Cacao belongs to the family Malvaceae (Bayer et al., 1999) and originated as an under-story tree species in the tropical rainforests of the upper Amazonian region of South America (Butler and Umaharan, 2004; Mossu, 1992). The genus Theobroma contains some 22 species, and cacao is the only species that is cultivated on a large scale (Wood and Lass, 1985). Its current distribution extends across a belt 20°N and 15°S latitude. This tropical equatorial zone is characterized by heavy, well-distributed rainfall (1500 to 2000 mm) with a distinct dry season, consistent high humidity and uniformly high temperatures throughout the year (26 to 36 °C) (Mossu, 1992; Wood and Lass, 1985).
Traditionally, three different morpho-geographical groups (Criollo, Forastero, and Trinitario) were recognized within cacao, based on genetic origin, pod morphology, and size, as well as, color and flavor of beans (Engels, 1981; Laurent et al., 1994; Toxopeus, 1985). Motamayor et al. (2008) in a study of cacao germplasm from Central America and South America delineated 10 distinct genetic clusters using microsatellite markers. The results support the palaeoarches hypothesis of species diversification.

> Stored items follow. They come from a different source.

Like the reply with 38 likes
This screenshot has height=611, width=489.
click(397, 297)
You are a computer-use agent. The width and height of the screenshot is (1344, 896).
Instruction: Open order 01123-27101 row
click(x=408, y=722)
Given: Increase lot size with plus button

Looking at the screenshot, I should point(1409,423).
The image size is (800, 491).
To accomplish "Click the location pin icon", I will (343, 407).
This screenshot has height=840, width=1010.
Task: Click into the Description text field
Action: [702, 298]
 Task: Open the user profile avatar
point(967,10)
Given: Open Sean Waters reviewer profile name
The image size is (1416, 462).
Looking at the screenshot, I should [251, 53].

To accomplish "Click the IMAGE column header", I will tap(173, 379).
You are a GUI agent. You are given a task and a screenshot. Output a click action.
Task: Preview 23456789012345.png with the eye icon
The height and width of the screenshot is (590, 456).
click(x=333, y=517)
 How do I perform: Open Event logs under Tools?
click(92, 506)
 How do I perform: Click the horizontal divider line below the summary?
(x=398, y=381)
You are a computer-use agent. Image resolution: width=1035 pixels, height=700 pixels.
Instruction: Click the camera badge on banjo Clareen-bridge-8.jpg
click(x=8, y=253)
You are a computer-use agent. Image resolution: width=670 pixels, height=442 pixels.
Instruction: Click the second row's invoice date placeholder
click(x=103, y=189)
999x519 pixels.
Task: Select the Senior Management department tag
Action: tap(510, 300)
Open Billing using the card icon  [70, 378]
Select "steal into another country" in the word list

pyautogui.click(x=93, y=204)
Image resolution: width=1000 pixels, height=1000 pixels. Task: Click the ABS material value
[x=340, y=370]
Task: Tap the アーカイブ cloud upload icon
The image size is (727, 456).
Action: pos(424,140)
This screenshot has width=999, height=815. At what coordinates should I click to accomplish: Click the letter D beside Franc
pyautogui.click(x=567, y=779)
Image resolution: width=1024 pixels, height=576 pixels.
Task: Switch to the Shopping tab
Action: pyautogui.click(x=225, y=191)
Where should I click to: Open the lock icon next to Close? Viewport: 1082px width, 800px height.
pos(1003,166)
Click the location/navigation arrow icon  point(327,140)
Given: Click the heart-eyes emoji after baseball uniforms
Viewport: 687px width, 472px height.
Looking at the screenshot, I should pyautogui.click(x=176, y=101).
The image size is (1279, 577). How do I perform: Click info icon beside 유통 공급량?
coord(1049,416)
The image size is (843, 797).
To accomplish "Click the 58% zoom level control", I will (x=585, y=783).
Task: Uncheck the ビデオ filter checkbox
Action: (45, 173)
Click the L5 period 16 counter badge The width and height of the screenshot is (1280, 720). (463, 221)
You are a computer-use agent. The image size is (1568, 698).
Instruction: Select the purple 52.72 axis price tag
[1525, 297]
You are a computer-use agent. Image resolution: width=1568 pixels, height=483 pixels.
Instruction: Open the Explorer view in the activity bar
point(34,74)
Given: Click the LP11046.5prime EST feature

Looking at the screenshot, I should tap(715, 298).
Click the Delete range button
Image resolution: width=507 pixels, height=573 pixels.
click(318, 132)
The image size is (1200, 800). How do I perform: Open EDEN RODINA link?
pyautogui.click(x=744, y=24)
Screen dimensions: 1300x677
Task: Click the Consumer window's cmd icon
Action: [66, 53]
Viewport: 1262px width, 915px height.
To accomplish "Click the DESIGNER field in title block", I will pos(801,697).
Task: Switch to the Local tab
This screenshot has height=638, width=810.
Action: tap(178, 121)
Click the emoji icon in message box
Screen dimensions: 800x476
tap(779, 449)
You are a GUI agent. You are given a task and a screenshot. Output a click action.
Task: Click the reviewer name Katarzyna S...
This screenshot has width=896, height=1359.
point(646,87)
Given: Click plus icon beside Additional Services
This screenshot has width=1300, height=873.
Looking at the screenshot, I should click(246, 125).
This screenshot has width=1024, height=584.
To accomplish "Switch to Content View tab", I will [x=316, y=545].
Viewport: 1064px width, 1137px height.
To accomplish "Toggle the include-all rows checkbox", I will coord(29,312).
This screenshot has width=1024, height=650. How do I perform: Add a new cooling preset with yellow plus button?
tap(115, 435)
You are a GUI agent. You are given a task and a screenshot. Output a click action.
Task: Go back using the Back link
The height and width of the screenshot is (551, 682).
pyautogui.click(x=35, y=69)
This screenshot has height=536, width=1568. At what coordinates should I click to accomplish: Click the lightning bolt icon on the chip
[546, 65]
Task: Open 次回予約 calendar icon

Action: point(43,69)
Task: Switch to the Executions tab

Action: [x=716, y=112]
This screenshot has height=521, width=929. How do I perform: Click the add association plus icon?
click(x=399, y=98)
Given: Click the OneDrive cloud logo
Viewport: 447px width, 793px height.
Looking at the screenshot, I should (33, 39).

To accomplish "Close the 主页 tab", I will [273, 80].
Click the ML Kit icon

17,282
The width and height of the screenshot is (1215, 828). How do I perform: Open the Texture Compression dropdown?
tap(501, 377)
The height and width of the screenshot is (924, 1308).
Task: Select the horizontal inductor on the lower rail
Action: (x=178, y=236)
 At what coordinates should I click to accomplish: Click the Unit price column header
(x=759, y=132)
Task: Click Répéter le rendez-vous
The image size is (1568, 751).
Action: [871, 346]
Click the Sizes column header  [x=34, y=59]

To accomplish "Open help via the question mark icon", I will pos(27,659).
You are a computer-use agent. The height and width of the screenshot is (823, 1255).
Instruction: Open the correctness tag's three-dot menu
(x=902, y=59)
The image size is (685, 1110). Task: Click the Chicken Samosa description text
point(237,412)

Cacao possesses an unusual incompatibility mechanism, first discovered by Pound (1932), which exhibits features of both sporophytic and gametophytic systems. Many studies have investigated this incompatibility system (Cope, 1939; Posnette, 1944, 1945; Voelcker, 1936) in cacao and its effect on planting systems and yield (Lockwood, 1977; Warren et al., 1995). Over the years, extensive work has been done on pollination biology of cacao (Dias and Kageyama, 1995; Dos Santos Dias et al., 2003; Lanaud, 1987, 1988; Yong Tan, 1990; Young, 1986, 2007; Young et al., 1987). Past studies have highlighted the many differences in fruit set, bean size, shape, color, and quality of the beans both within and between, particular cacao cultivars under natural and artificial pollination (Enríquez and Soria, 1968; Falque et al., 1995, 1996; Glendinning, 1963; Iwaro et al., 2003; Lachenaud, 1994, 1995).
A number of studies have described the specific effect of pollen parent on yield and some pod characteristics (Iwaro et al., 2003; Jacob and Toxopeus, 1969; Lockwood and Edwards, 1980). Although, Smulders et al. (2008) were able to differentiate the pollen donor contribution to particular pods from a known location using 15 microsatellite markers and were able to trace it to the chocolate made from these pods, they acknowledged that a link to flavor and pollen donor was needed but was outside the scope of their study. The only previous works attempting to link flavor to pollen donor effects in cocoa were that of Clapperton et al. (1994a, 1994b) and Lockwood and Eskes (1996). These preliminary studies reported lack of pollen donor effect on astringency involving cacao cultivars with markedly different levels of astringency. Lockwood and Eskes (1996) expressed surprise at the lack of xenia effect on flavor since xenia effects have been reported on cotyledon color. They concluded that more work needed to be done in this specific area to arrive at a clear answer, but also recognized that experiments to investigate this phenomenon posed “formidable technical difficulties.”
The objective of the present study was therefore to investigate whether xenia effects exist for the various flavor attributes of cocoa over a range of crosses as part of a broader investigation examining factors possibly contributing to terroir in cocoa (Guittard, 2005; Nesto, 2010; Sukha et al., 2014).